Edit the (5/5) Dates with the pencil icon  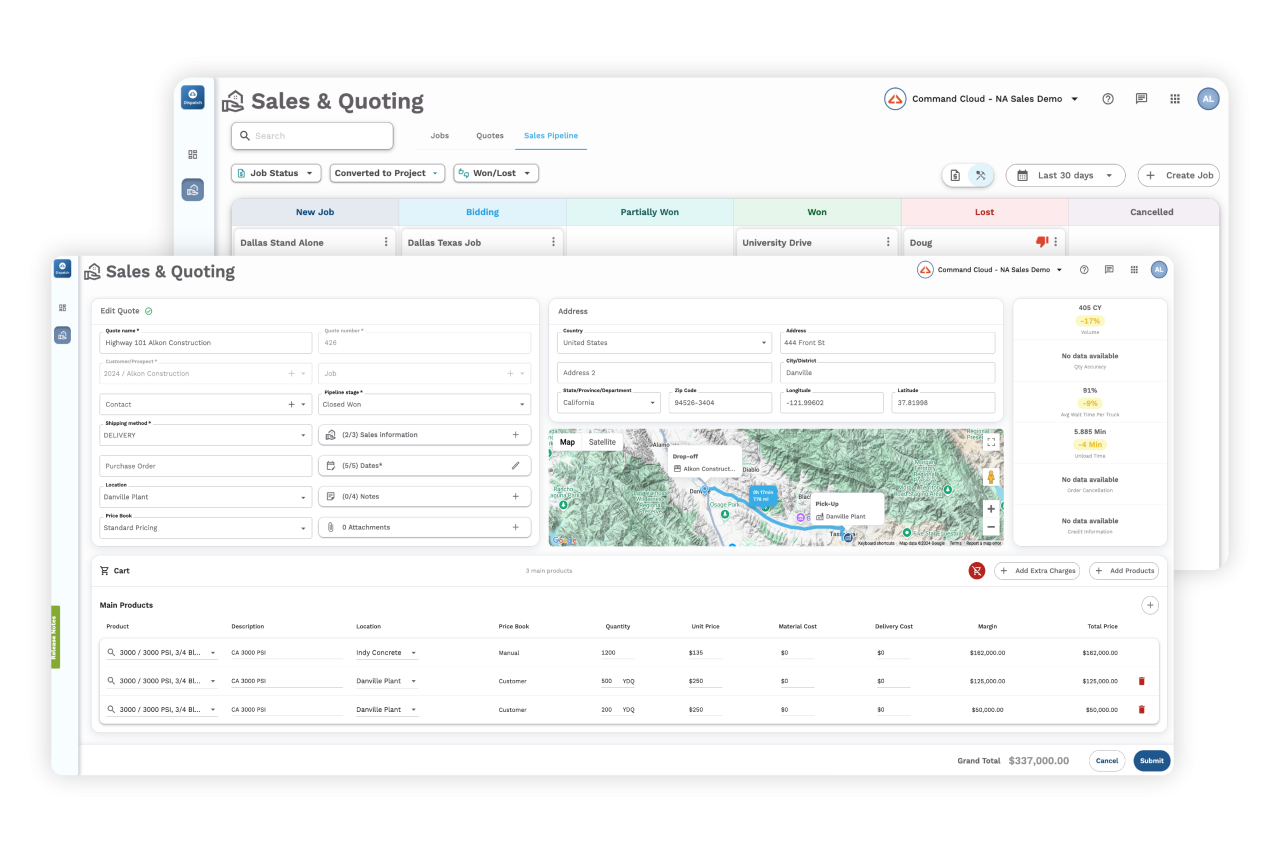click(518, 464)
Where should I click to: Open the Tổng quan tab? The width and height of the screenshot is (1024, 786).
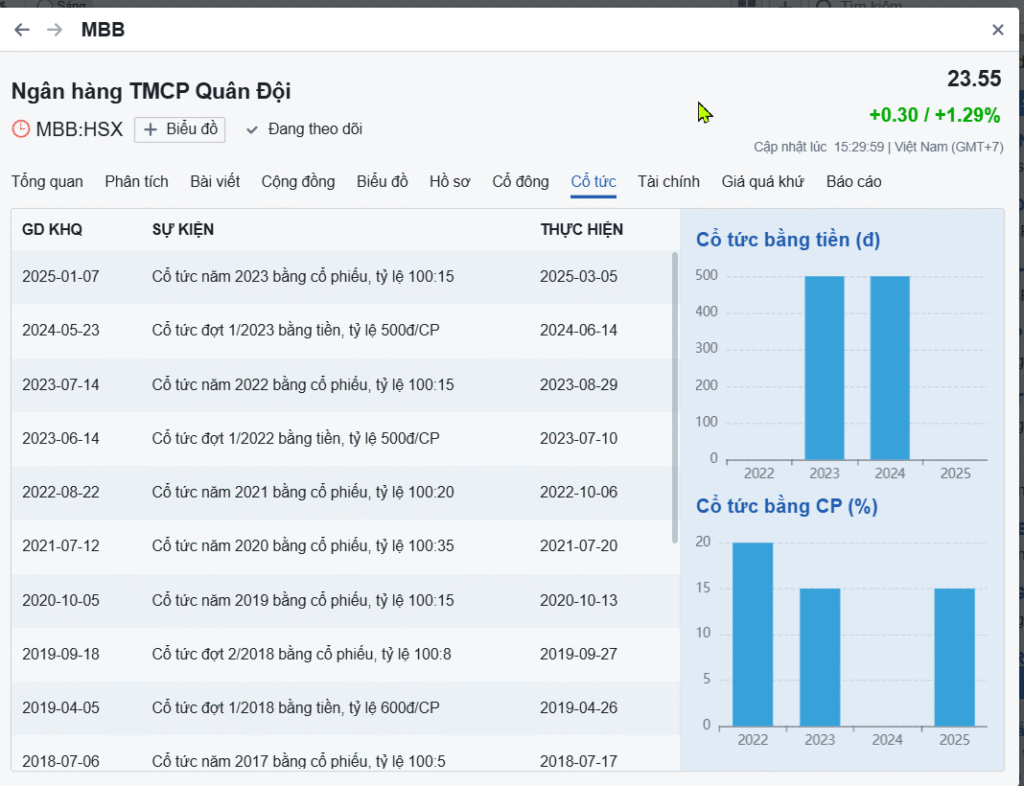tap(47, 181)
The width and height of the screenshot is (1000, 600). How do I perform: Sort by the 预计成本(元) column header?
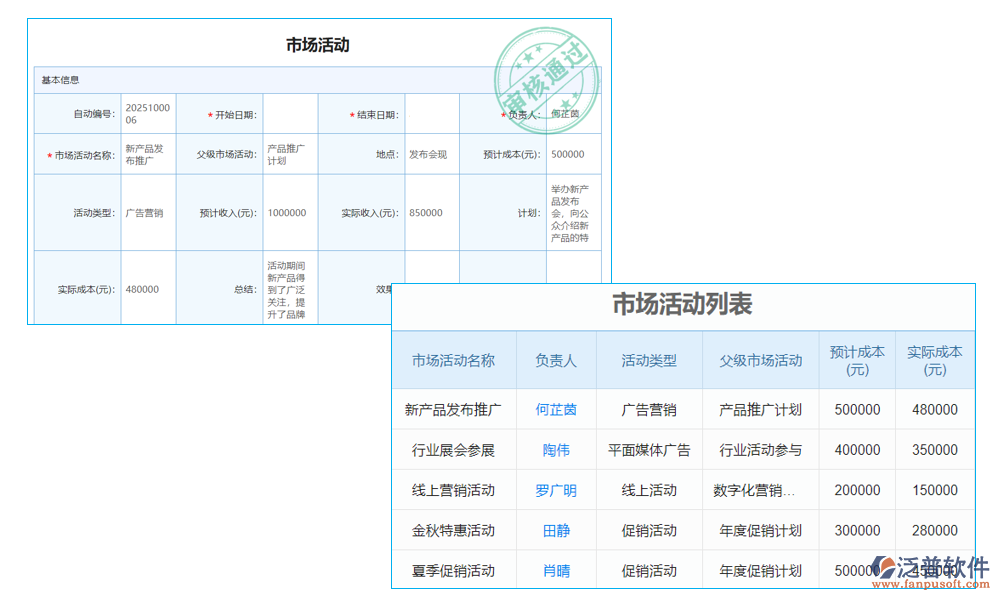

--

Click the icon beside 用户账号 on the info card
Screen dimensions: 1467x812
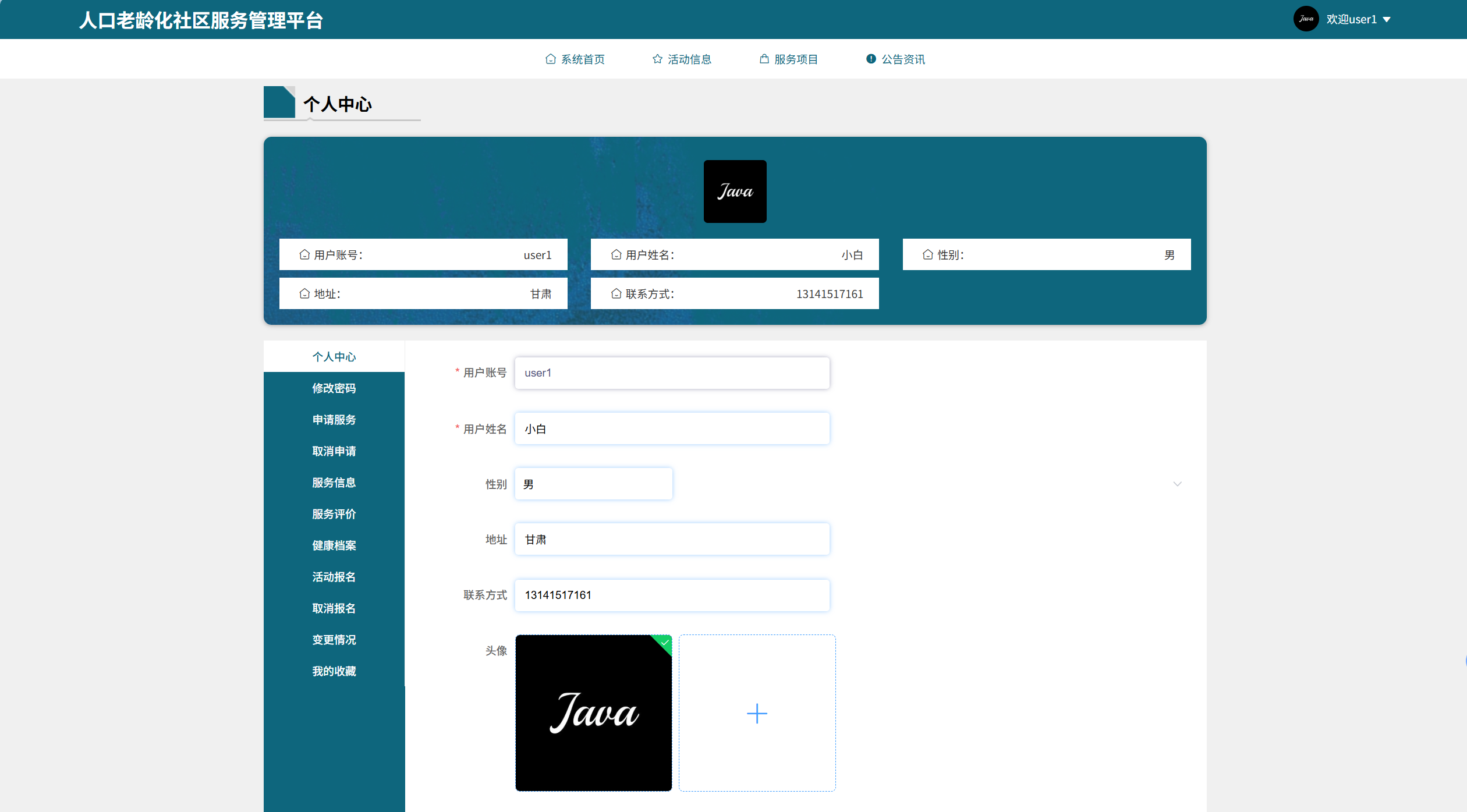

EXERCISE – Copy out the listing from the line with "Click the icon beside 用户账号 on the info card" up to and including the line with "Screen dimensions: 1467x812".

EXERCISE SOLUTION –
Click the icon beside 用户账号 on the info card
Screen dimensions: 1467x812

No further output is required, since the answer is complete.